Given the title, the reader might expect a plot involving a murder, a victim, or an assassin. It soon becomes difficult, however, to see how any of this could happen since Prétextat lives in complete isolation from the world. He does not have any family and does not leave his apartment except to go shopping for food. He does not like women, he does not like men either. In fact he does not like anything human—even if he acknowledges the beauty of some children. He gets his only kick from food. He is fat, ugly and hairless. Self-emasculated by his gluttony, Prétextat’s sex life is very limited, but in a most comical passage, he praises the skill of his hands, the only attractive part of his body (so far as he can see), and there ensues a witty eulogy to masturbation which somehow manages to reveal a lot more than one might perceive initially. Beyond its erotic connotation, the Latin verb masturbare, based on manus (the hand) and turbere (to disturb, to trouble) provides the existential key to Prétextat. Just as the reader begins to wonder where these savage interviews are going, a different type of journalist, Nina, comes on the scene. The text truly begins at this dramatic moment.

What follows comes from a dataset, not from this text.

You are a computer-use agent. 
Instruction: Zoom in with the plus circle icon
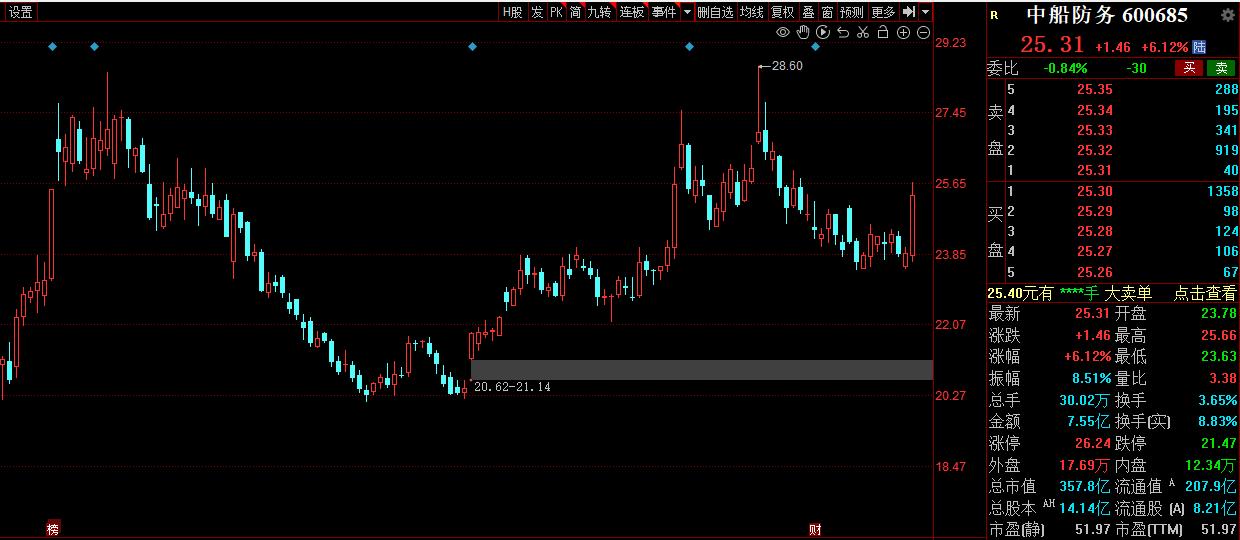pos(903,33)

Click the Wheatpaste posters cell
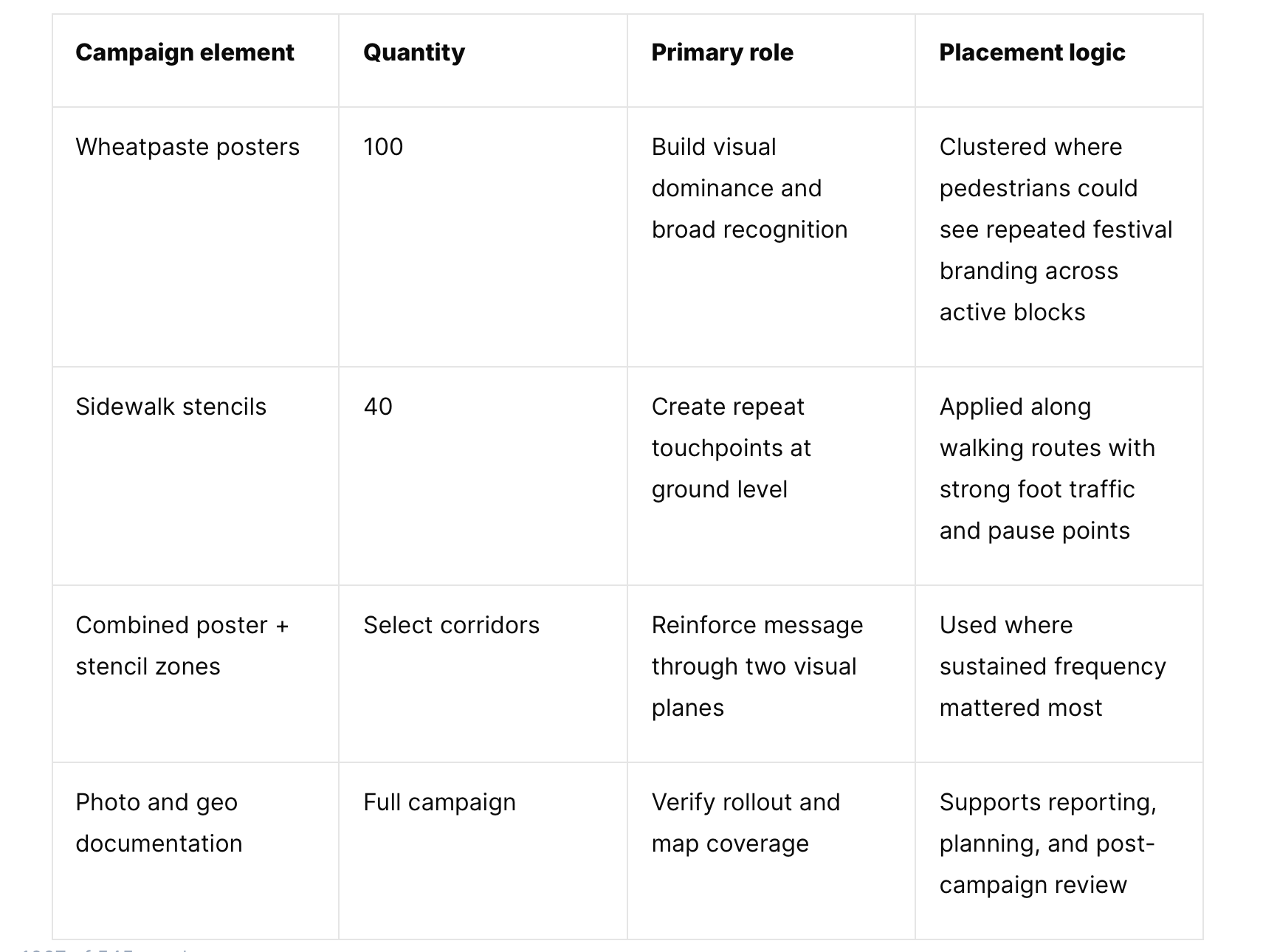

This is where Prétextat stops being Prétextat, for his cynicism has no power over Nina. In fact, she begins to take power over him. Nina is the first female journalist to interview him. Unlike her colleagues, she has read and deeply engaged with the writing of the old creep, to the point of developing a fine perception of the creative mind at work in his books. A verbal joust begins and she warns the novelist: ‘I like to see people crawling at my feet.’ The witty ‘little bitch’ unmasks him and confronts him with his own sordidness. Some of his past is disclosed. The master author is exposed. Prétextat is actually of aristocratic stock, a prince turned into a grotesque monster. He did not have a sister but he had a cousin, two and a half years his younger, to whom he was fusionally attached until the age of seventeen. He wanted to remain a child. Incestuous love blends with the romantic dream that eternal youth will be granted posthumously. A disturbing Hegelian link grows between Prétextat and Nina who becomes his ‘avatar’. Some terrible gift is eventually passed on to her as she learns to mix her ink with blood.